#### PROBLEM DESCRIPTION:
Scan the data, and whenever a line contains "Pomposa", copy it.

#### GIVEN ENTRIES:
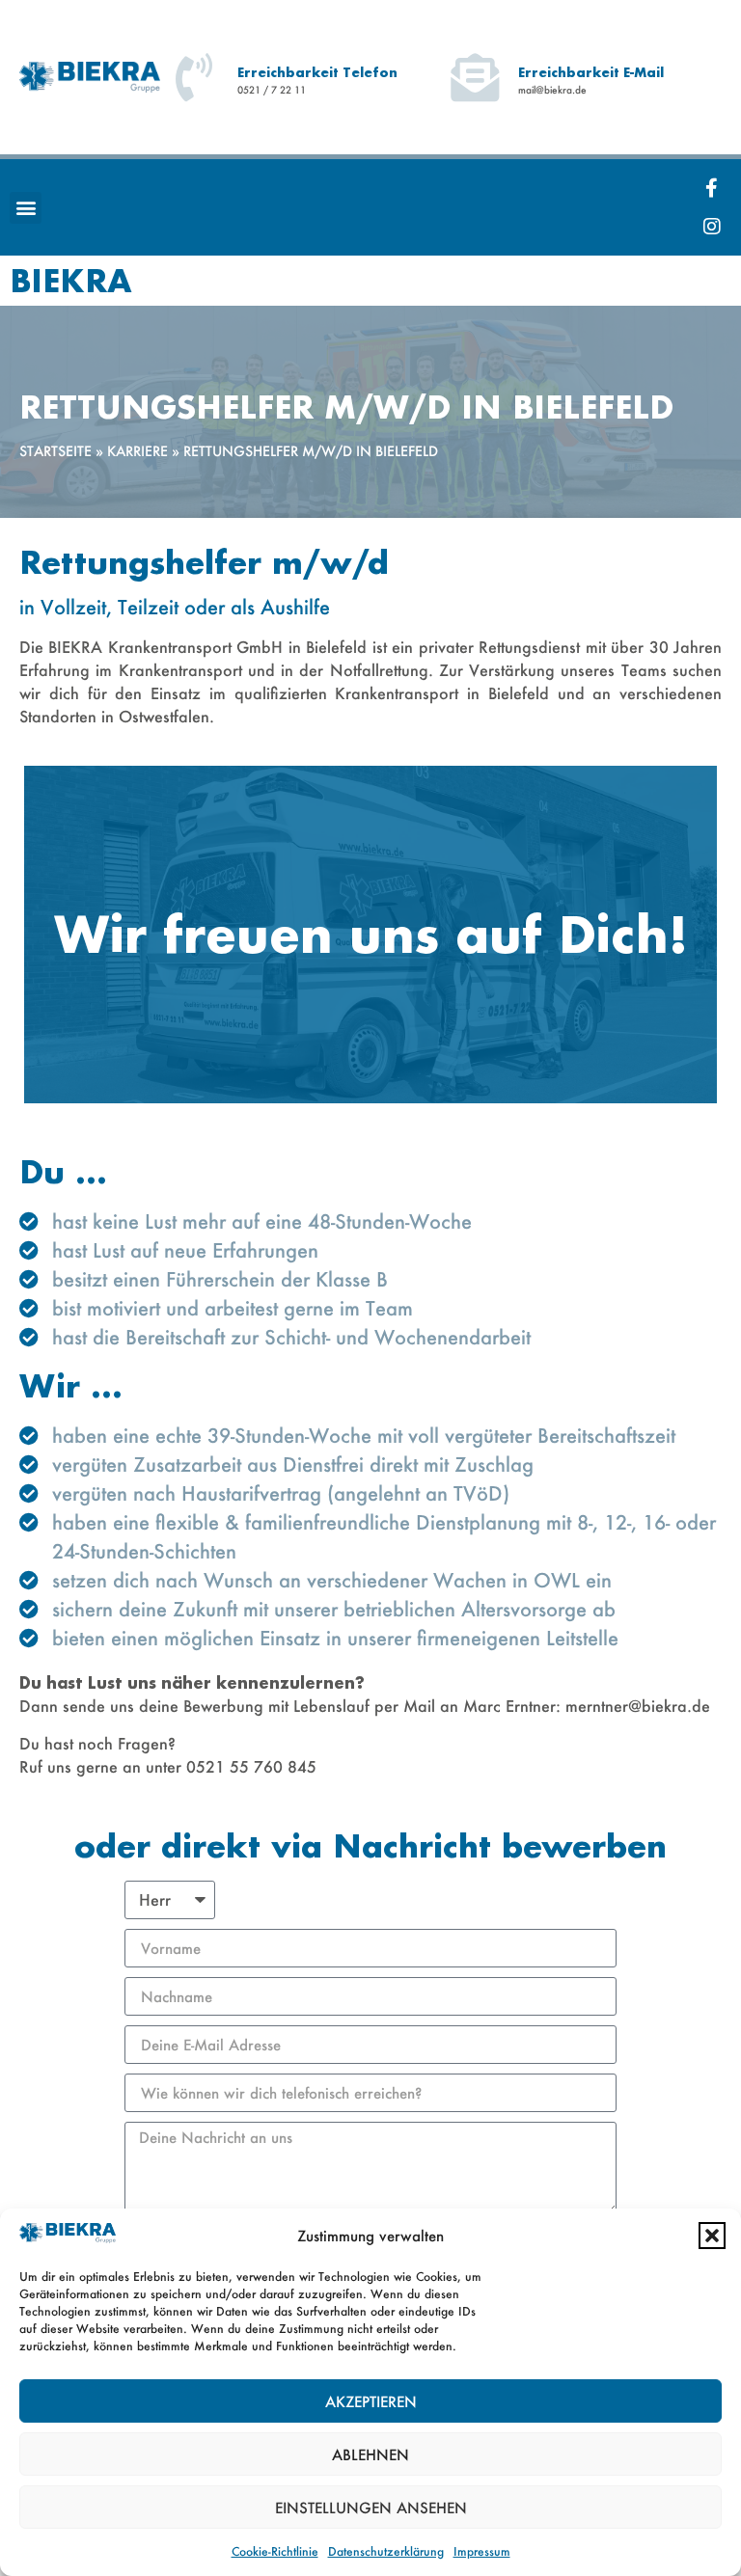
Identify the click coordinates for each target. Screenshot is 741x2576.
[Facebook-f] (712, 188)
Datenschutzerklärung (386, 2551)
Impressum (481, 2551)
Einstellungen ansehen (371, 2507)
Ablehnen (370, 2454)
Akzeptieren (371, 2401)
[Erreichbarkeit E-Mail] (475, 77)
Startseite (55, 451)
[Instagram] (712, 226)
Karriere (137, 451)
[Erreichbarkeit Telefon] (194, 77)
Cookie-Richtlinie (275, 2551)
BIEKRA (71, 280)
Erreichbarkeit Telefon (317, 72)
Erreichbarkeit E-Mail (591, 72)
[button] (712, 2235)
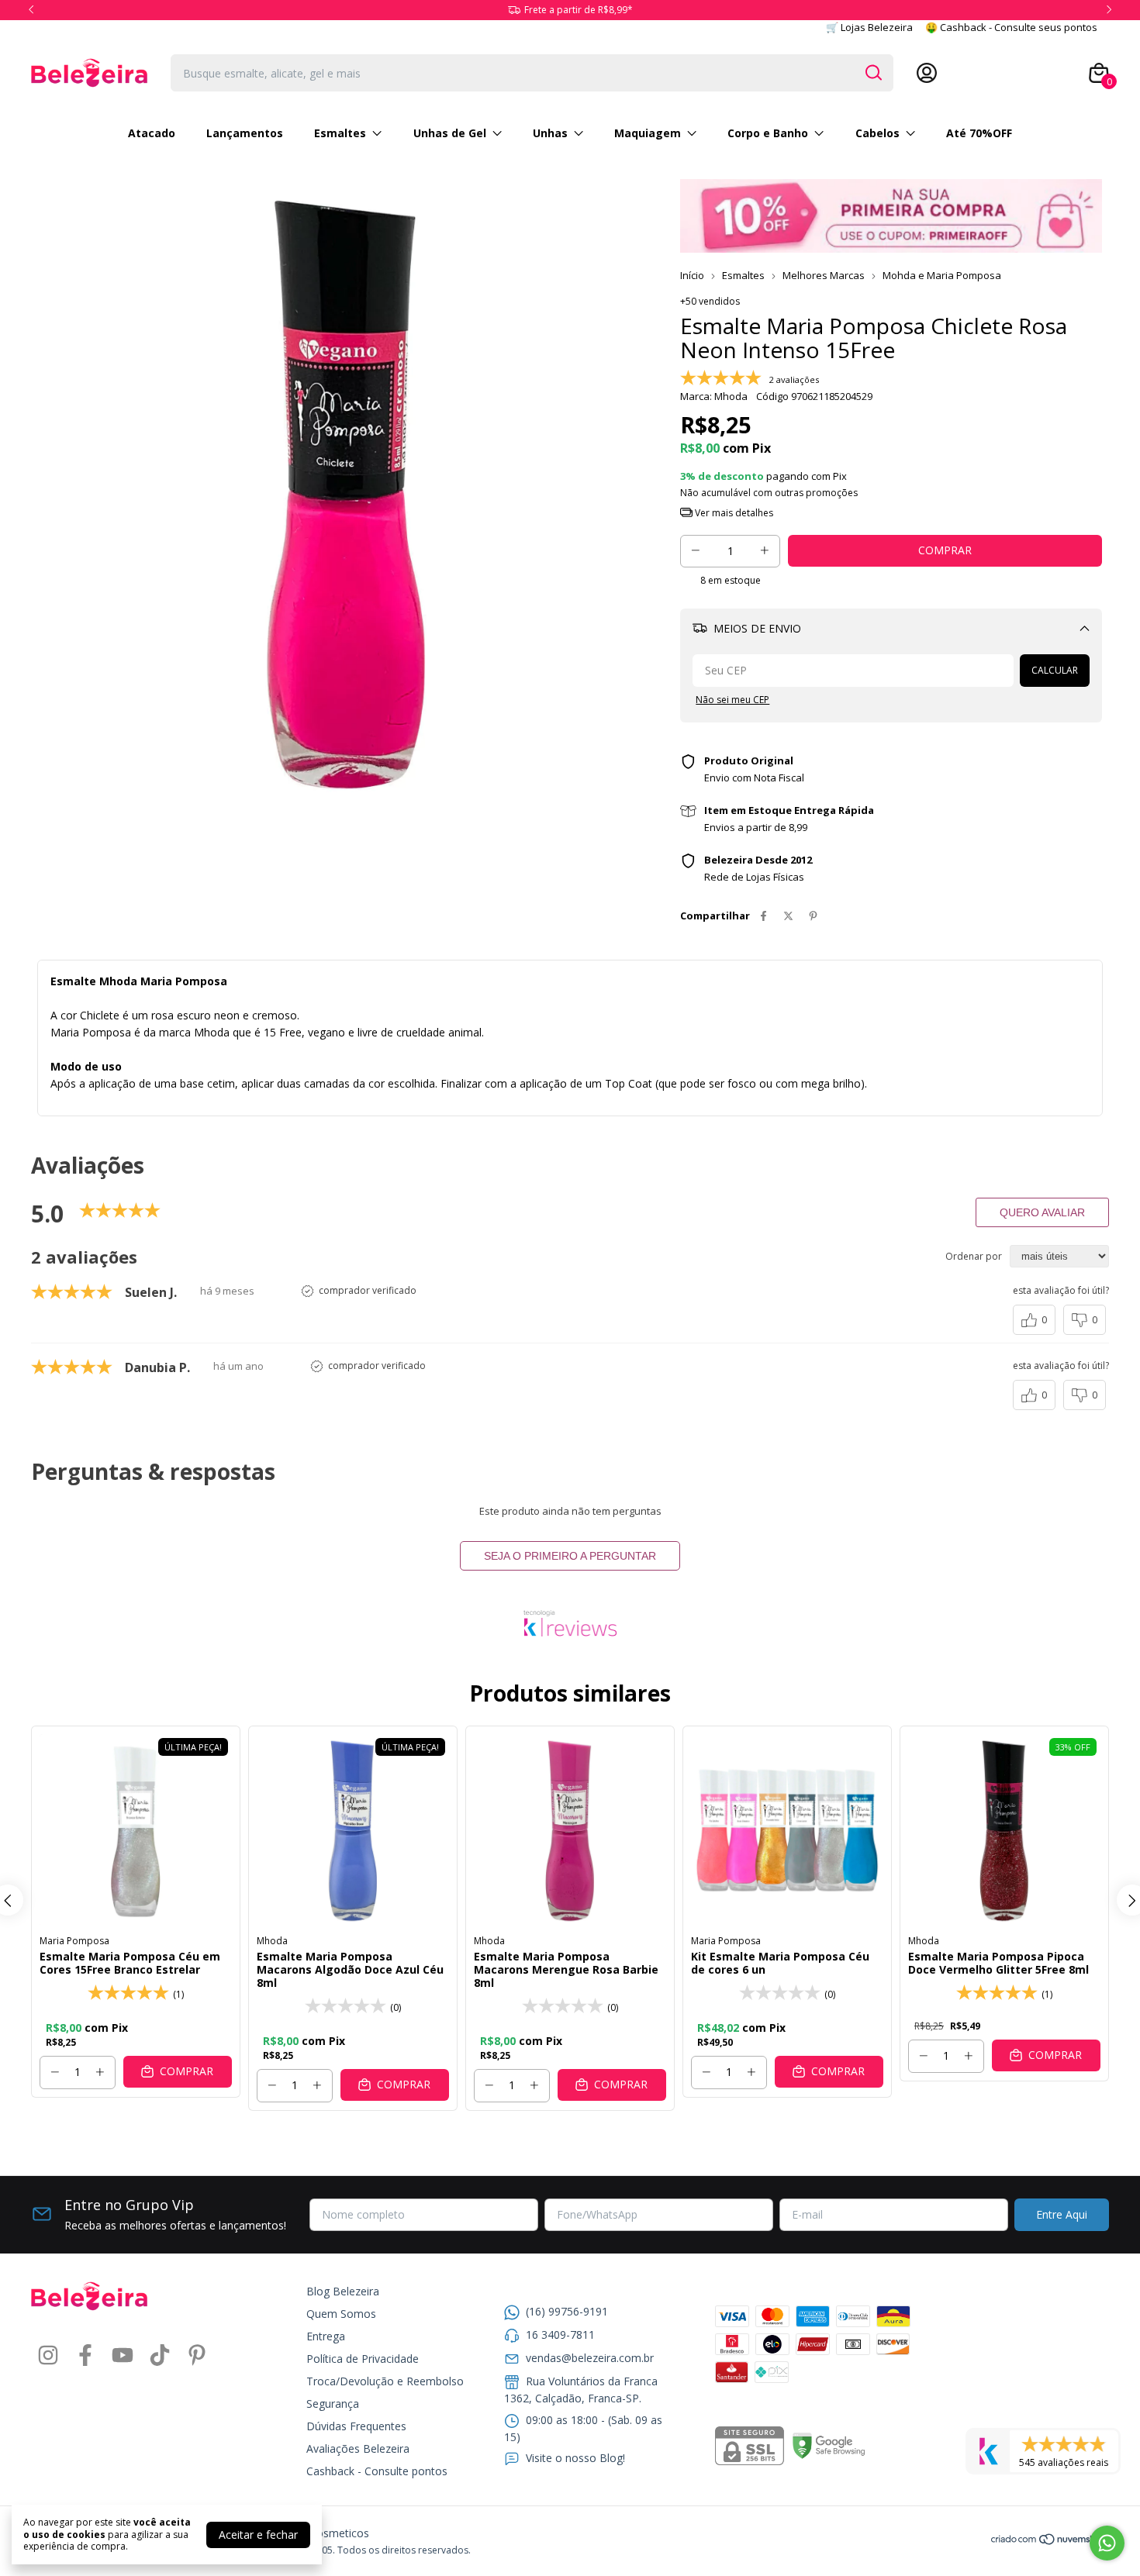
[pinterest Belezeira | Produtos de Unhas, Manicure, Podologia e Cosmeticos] (197, 2355)
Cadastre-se (972, 73)
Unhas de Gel (449, 133)
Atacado (151, 133)
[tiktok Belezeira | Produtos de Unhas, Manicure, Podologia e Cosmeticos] (160, 2355)
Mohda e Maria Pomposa (942, 275)
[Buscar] (872, 72)
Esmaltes (340, 133)
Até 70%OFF (979, 133)
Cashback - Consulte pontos (376, 2471)
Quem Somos (341, 2313)
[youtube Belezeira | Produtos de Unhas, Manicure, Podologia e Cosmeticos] (122, 2355)
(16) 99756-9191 (567, 2311)
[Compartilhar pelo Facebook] (763, 915)
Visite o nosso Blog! (575, 2457)
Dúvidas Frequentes (356, 2426)
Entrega (325, 2336)
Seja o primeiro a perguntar (570, 1556)
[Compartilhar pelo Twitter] (788, 915)
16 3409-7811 (560, 2334)
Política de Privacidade (362, 2358)
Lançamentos (244, 133)
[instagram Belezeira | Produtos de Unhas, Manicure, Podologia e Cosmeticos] (48, 2355)
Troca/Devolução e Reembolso (385, 2381)
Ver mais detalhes (733, 512)
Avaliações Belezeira (357, 2448)
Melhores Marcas (823, 275)
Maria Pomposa (74, 1940)
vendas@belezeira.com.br (590, 2357)
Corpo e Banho (767, 133)
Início (692, 275)
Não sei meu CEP (732, 699)
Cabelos (877, 133)
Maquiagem (647, 133)
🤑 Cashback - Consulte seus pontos (1011, 27)
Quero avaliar (1042, 1212)
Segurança (332, 2403)
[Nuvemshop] (1049, 2541)
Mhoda (272, 1940)
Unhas (550, 133)
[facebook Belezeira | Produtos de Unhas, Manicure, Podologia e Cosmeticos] (85, 2355)
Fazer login (1044, 73)
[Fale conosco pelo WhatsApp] (1107, 2543)
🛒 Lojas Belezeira (869, 27)
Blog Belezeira (342, 2291)
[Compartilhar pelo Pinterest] (813, 915)
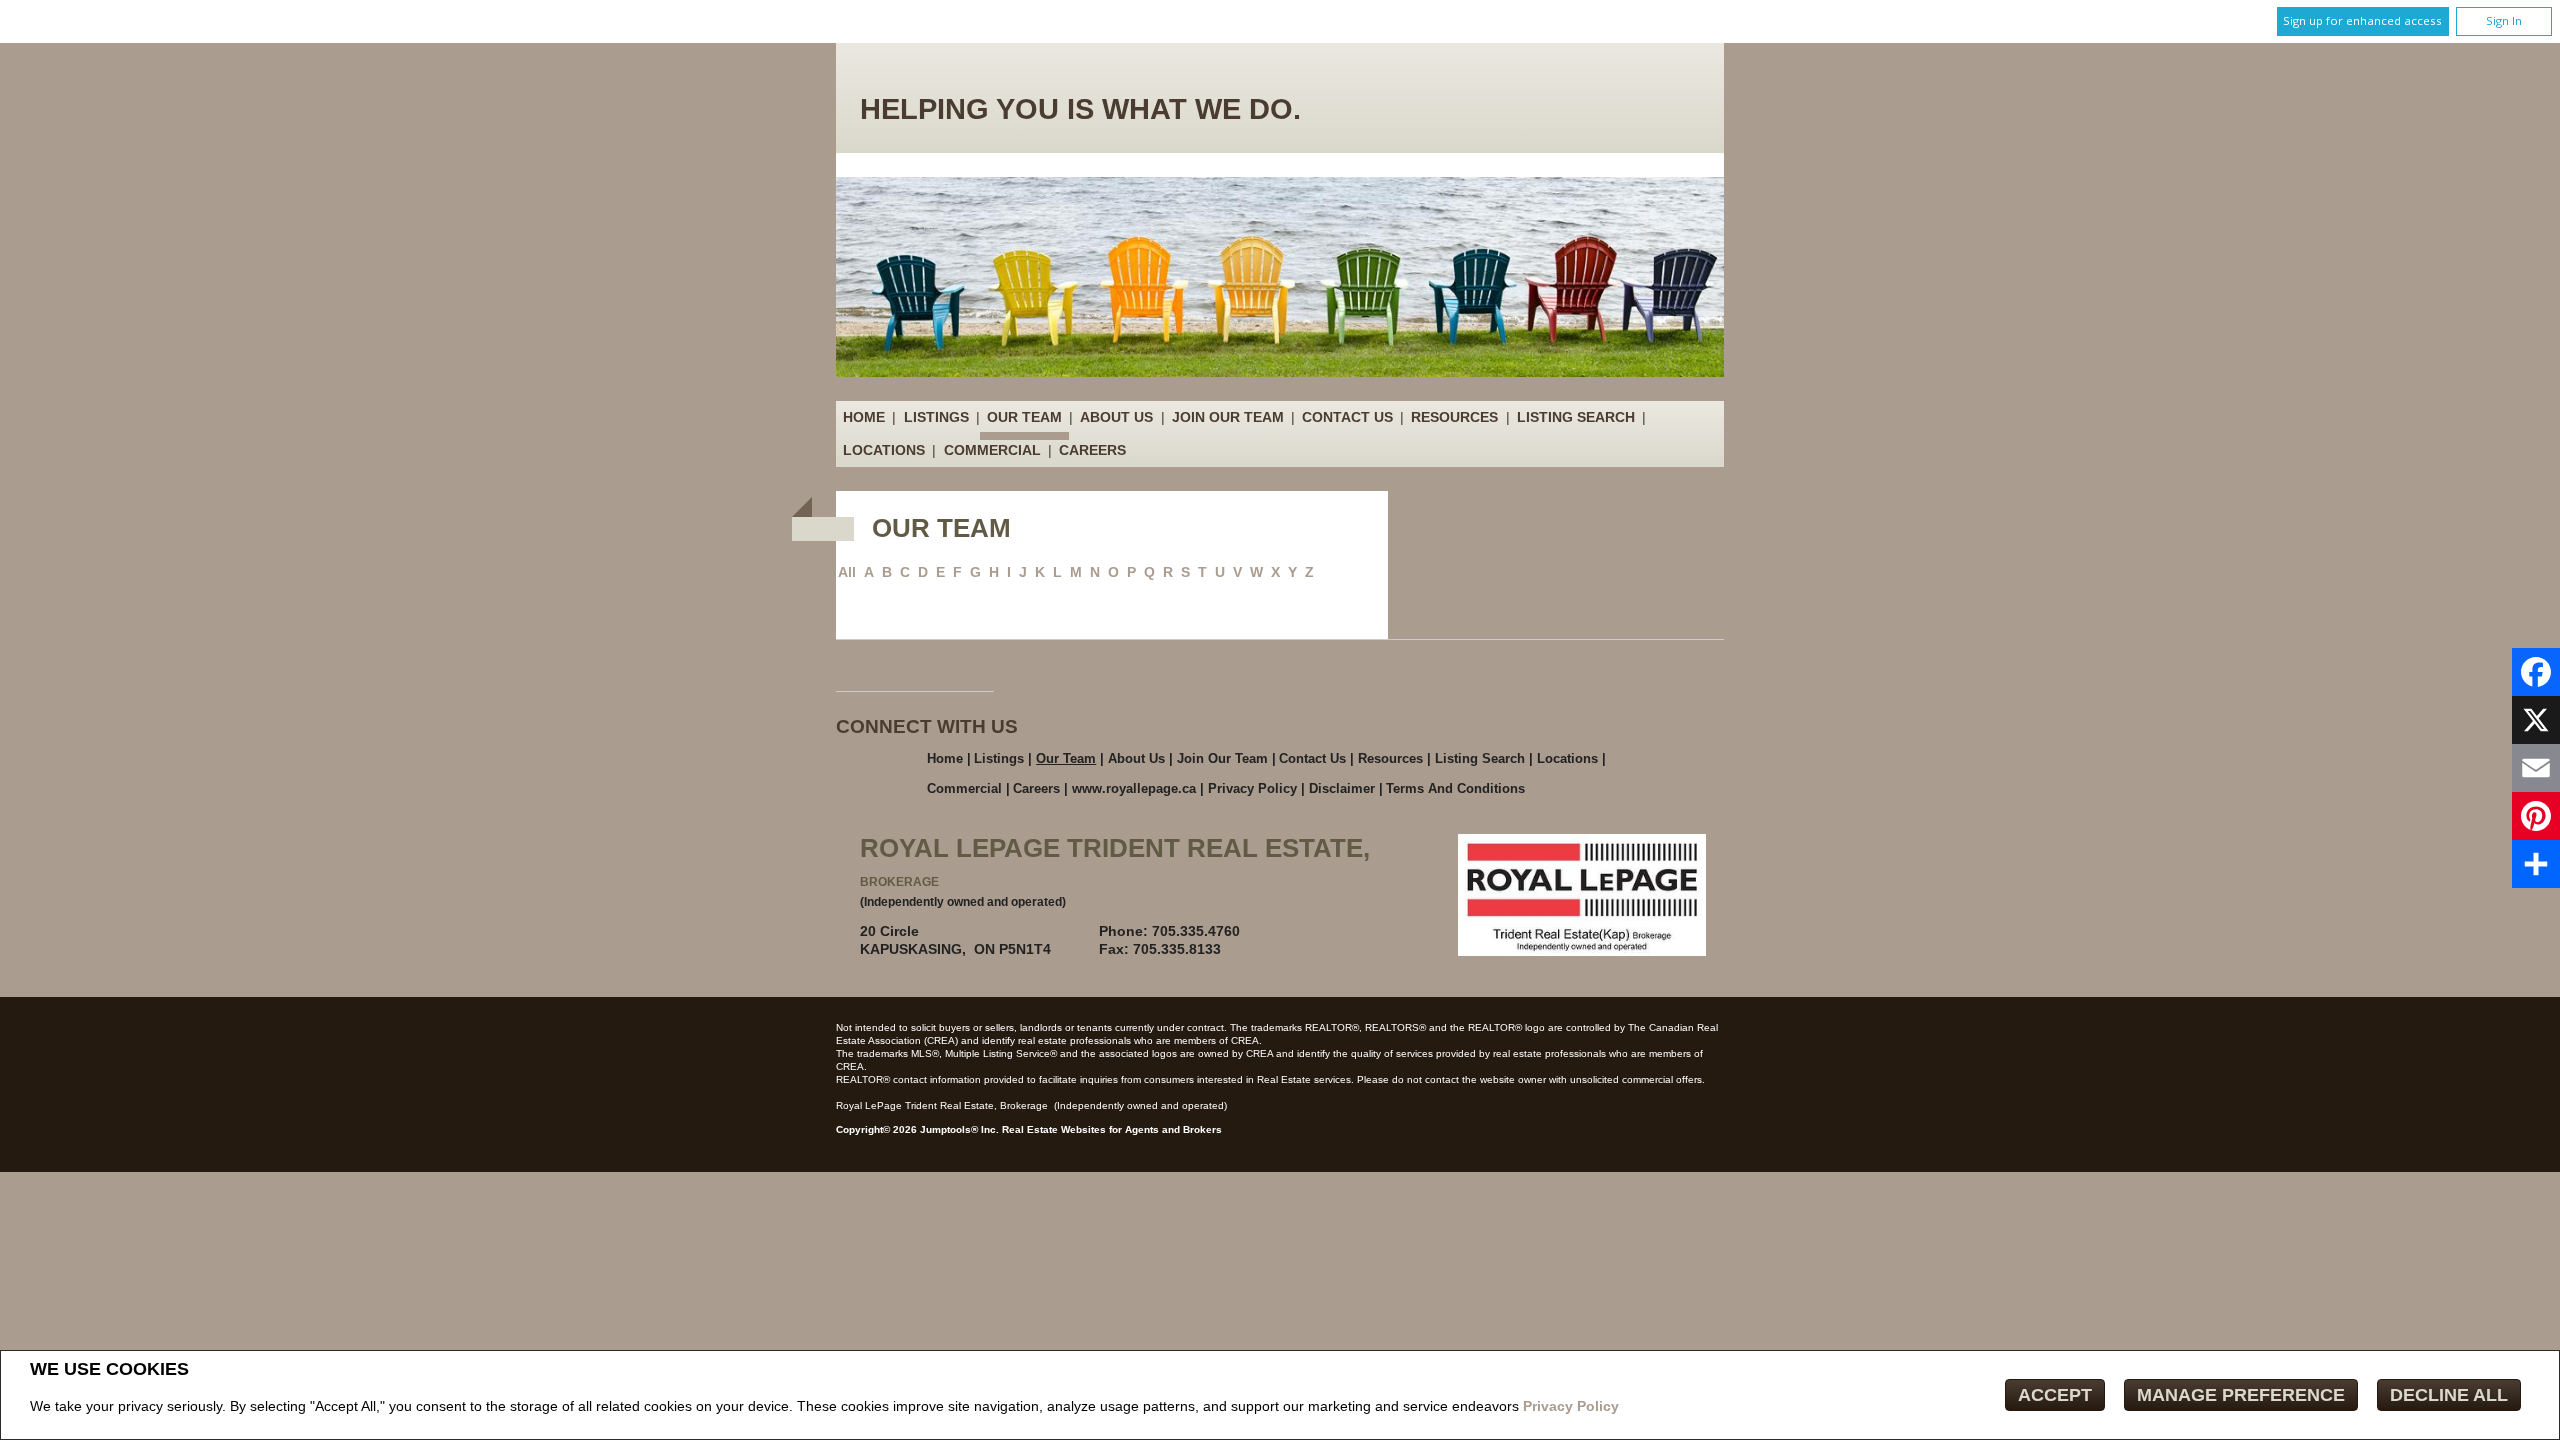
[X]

#### EXERCISE OUTPUT:
Mohda e Maria Pomposa (942, 275)
Maria Pomposa (74, 1940)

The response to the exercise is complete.